The East Africa Protectorate and West African Empire

In East Africa, Tanganyika (as a League of Nations mandate) supplemented existing colonies including Kenya and Uganda to form an extensive East Africa Protectorate. Parts of Cameroon and Togo were added to a West African empire based on Nigeria and the Gold Coast. White settlement in the East and West African empires was small. Along with the dual mandate, colonial administrations supposedly exercised trusteeship to protect the interests of Africans.

'Trusteeship' in East Africa

Inter-war colonial policy on East Africa was concerned with trusteeship, to protect African interests and constitutional arrangements. In Kenya a small but significant number of colonists settled in the cooler 'white highlands' around Nairobi. Indian immigrants, largely working as traders, also formed a coherent grouping in Kenya. To advance their political and economic position the colonists were aggressive at the expense of Africans, and campaigned for Crown colony status to strengthen their role in government. This was achieved in 1920 and the colonists, under the leadership of Lord Delamere, made plans for self-government, colliding with the political aspirations of Indian colonists.

In a declaration by the colonial secretary, Lord Devonshire, the British denied colonists self-government, asserting the paramount importance of African interests. The government did, however, protect colonists against competition from Indian traders. Devonshire intended to carry out the principle of trusteeship, to uphold the interests of Africans.

In 1927 a White Paper written by the Colonial Secretary, Leo Amery, argued in favour of sharing trusteeship with colonists and promoting their interests. He also suggested the possible federation of the East African colonies. In 1929 a Royal Commission under Sir Edward Hilton Young reverted to the 1923 declaration, ruling out self-government and federation in favour of a policy of trusteeship.

**EXCERPTED RECORDS:**
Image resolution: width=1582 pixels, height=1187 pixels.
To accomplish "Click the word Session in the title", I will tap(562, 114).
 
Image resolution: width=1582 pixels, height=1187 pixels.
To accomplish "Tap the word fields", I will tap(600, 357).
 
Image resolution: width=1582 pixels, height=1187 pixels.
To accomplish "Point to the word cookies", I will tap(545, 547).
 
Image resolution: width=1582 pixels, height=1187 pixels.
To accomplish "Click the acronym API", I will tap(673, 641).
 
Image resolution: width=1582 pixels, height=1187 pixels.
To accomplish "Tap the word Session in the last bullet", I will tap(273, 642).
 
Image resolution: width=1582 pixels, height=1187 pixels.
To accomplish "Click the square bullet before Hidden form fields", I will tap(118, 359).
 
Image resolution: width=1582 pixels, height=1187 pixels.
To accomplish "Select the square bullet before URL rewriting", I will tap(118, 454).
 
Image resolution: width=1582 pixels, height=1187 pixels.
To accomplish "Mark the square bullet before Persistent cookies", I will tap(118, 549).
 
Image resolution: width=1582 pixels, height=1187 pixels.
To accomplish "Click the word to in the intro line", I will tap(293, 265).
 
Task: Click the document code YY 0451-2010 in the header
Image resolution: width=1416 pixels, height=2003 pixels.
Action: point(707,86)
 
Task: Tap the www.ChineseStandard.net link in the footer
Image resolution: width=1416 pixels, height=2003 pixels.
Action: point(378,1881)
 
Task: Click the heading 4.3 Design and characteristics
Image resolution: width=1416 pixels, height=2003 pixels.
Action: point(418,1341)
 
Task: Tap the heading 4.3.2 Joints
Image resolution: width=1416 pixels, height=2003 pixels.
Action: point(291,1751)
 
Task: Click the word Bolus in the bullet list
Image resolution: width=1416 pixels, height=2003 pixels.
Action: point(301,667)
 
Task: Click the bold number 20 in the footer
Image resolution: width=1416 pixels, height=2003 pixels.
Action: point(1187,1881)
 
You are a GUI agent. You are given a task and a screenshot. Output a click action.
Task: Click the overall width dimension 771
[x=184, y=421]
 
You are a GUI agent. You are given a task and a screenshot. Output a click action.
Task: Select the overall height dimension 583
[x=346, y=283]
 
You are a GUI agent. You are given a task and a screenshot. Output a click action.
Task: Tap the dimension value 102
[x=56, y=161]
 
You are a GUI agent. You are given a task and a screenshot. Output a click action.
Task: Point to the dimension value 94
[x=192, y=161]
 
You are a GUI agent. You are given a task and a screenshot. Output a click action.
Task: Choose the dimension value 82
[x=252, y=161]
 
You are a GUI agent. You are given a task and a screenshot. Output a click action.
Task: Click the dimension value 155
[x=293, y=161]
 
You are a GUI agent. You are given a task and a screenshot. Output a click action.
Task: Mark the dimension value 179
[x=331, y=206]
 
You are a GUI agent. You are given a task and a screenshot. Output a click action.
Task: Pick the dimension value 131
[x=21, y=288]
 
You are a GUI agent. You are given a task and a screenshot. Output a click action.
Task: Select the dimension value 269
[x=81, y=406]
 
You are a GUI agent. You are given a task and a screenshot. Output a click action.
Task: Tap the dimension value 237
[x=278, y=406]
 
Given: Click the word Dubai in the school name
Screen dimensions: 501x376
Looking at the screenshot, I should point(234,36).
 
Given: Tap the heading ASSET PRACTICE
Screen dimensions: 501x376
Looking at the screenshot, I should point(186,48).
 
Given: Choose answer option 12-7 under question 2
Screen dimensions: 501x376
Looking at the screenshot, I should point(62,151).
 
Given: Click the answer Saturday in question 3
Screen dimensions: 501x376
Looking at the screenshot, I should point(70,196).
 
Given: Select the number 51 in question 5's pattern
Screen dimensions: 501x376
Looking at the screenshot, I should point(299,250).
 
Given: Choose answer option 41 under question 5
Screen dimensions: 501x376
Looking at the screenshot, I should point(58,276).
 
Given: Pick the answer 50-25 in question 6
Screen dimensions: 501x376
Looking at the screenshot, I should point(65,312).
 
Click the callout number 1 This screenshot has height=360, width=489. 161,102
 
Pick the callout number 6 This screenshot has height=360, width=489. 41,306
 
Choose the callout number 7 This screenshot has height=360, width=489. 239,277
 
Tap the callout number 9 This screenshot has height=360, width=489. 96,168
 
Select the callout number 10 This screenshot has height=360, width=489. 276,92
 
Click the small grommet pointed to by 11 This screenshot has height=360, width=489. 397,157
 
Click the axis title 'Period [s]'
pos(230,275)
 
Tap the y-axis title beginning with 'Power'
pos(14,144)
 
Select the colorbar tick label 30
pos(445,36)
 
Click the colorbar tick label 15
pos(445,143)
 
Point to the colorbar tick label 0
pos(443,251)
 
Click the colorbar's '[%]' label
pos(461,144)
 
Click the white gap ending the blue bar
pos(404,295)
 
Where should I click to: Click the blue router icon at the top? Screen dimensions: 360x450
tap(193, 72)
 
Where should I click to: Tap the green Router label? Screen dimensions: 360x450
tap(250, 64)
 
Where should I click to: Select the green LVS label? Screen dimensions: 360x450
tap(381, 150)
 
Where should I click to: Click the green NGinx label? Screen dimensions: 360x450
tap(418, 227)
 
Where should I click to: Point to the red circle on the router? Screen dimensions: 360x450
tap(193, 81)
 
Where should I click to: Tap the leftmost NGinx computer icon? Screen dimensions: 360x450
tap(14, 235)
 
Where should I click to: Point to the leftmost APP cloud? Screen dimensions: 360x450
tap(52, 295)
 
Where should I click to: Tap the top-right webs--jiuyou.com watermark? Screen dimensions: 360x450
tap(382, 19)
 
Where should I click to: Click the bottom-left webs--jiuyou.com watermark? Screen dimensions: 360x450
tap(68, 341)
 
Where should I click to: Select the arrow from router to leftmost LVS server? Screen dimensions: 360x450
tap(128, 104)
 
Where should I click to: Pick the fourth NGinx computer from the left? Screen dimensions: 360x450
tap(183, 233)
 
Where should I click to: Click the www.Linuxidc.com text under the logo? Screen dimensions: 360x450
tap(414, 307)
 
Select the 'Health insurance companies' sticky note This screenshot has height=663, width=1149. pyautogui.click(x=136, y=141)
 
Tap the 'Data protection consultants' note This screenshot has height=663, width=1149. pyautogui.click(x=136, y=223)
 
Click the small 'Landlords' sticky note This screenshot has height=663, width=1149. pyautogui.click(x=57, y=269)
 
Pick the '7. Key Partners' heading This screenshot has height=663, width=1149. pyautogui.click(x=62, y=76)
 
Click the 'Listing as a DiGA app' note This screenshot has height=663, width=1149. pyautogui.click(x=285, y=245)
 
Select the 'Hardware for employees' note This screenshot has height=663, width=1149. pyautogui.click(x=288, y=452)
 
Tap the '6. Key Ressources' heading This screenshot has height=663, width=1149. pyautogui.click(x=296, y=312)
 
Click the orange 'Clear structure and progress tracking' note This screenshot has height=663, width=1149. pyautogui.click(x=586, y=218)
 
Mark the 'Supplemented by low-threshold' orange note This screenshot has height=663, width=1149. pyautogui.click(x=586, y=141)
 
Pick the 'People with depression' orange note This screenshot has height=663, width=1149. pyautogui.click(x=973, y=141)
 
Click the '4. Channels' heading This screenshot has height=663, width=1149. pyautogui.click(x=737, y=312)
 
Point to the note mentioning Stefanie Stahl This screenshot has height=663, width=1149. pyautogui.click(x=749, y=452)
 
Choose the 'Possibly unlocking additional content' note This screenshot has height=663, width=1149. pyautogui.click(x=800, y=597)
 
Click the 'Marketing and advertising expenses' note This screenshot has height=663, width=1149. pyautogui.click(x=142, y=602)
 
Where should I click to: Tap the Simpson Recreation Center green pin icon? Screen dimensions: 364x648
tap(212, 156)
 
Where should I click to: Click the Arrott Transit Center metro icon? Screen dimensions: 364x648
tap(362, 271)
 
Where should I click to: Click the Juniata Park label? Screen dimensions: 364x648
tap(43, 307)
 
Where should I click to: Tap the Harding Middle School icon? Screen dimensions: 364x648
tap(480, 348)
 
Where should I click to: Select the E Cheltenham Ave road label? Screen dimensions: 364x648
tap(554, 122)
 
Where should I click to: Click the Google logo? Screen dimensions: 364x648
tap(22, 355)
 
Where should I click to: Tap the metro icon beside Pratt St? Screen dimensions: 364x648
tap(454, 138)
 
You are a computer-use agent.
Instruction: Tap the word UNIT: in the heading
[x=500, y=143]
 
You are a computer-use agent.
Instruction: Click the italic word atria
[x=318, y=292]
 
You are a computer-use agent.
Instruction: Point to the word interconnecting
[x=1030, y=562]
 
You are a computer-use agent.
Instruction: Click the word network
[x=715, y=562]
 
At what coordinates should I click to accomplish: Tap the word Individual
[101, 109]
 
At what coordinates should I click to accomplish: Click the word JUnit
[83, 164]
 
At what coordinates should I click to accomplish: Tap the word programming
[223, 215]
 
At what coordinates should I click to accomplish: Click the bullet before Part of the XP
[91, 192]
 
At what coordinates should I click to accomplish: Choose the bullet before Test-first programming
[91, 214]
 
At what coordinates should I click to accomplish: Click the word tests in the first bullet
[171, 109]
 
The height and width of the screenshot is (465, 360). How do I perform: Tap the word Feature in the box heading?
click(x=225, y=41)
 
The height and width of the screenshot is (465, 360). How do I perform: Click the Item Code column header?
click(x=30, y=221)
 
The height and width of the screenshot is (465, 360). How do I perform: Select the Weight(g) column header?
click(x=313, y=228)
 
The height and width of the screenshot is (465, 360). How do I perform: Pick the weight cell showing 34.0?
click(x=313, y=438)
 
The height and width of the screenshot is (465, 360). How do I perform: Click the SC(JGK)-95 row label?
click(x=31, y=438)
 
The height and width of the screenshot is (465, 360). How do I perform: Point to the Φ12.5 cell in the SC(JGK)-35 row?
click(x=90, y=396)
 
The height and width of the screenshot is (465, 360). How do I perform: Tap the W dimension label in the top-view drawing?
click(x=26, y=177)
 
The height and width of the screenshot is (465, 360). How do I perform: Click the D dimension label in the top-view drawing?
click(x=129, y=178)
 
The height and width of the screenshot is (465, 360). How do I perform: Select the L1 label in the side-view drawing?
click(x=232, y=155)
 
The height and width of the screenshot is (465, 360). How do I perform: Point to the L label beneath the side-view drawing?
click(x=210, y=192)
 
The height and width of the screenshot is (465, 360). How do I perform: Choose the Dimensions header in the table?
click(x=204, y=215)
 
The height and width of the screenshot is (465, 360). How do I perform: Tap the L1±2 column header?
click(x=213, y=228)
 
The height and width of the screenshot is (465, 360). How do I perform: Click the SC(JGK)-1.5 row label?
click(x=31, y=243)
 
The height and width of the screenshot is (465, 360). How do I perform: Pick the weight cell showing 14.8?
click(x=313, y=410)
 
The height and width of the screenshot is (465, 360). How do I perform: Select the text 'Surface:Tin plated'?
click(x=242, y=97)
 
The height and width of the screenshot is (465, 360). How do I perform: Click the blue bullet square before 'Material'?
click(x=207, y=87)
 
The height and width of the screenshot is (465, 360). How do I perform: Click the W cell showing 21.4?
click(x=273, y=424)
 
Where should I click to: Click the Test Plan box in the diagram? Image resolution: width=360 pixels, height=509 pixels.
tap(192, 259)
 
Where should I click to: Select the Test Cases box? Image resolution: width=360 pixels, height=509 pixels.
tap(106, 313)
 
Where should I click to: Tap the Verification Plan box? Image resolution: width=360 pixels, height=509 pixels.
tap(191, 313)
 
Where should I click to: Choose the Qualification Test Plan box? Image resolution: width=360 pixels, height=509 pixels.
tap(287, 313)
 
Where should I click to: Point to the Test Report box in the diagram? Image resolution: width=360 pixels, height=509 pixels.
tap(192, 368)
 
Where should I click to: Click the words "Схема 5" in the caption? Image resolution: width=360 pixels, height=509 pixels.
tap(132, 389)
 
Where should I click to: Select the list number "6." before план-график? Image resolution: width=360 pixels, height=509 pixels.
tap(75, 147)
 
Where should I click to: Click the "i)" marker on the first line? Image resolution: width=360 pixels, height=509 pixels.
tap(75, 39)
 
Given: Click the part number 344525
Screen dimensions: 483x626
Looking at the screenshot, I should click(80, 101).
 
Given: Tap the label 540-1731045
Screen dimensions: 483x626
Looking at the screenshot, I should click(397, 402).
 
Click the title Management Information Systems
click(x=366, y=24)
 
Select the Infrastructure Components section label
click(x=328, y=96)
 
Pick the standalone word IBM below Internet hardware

**TASK LIST:**
(1) Give the text on colonial trusteeship in East Africa, which appears above the listing, from "In 1927 a White" to "policy of trusteeship." again, switching "White Paper" to "policy paper".
(2) Resume the text on colonial trusteeship in East Africa, picking up right after its final sentence.

**OUTPUTS FOR THE TASKS:**
(1)
In 1927 a policy paper written by the Colonial Secretary, Leo Amery, argued in favour of sharing trusteeship with colonists and promoting their interests. He also suggested the possible federation of the East African colonies. In 1929 a Royal Commission under Sir Edward Hilton Young reverted to the 1923 declaration, ruling out self-government and federation in favour of a policy of trusteeship.

(2)
In 1931 Lord Passfield considered constitutional arrangements in East Africa and argued in favour of a dual mandate to reconcile colonist and African interests. He also argued for a common voters' roll based on educational qualification.

Colonial development

In the context of post-war economic crisis, by promoting economic development, Britain attempted to link its African colonies to economic reconstruction. Seen as having potential for agricultural development, East Africa was a major target. Cabinet discussed a development programme for Kenya as early as 1923. The Colonial Development Act of 1929 (the first of several) made provision for the funding of development projects in African colonies, but their usefulness was limited by low funding.

The Second World War increased British commitment to the economic development of the African Empire. The Colonial Welfare and Development Act of 1940 brought to an end colonial self-sufficiency and acknowledged the need for development funds. Wartime conditions produced an acute shortage of finance, but in 1945 a further act made substantial amounts for development available.

Development schemes, however, were sometimes inappropriate or unsuccessful. The Tanganyikan groundnut scheme from 1948 became a prime example of failed colonial development intervention.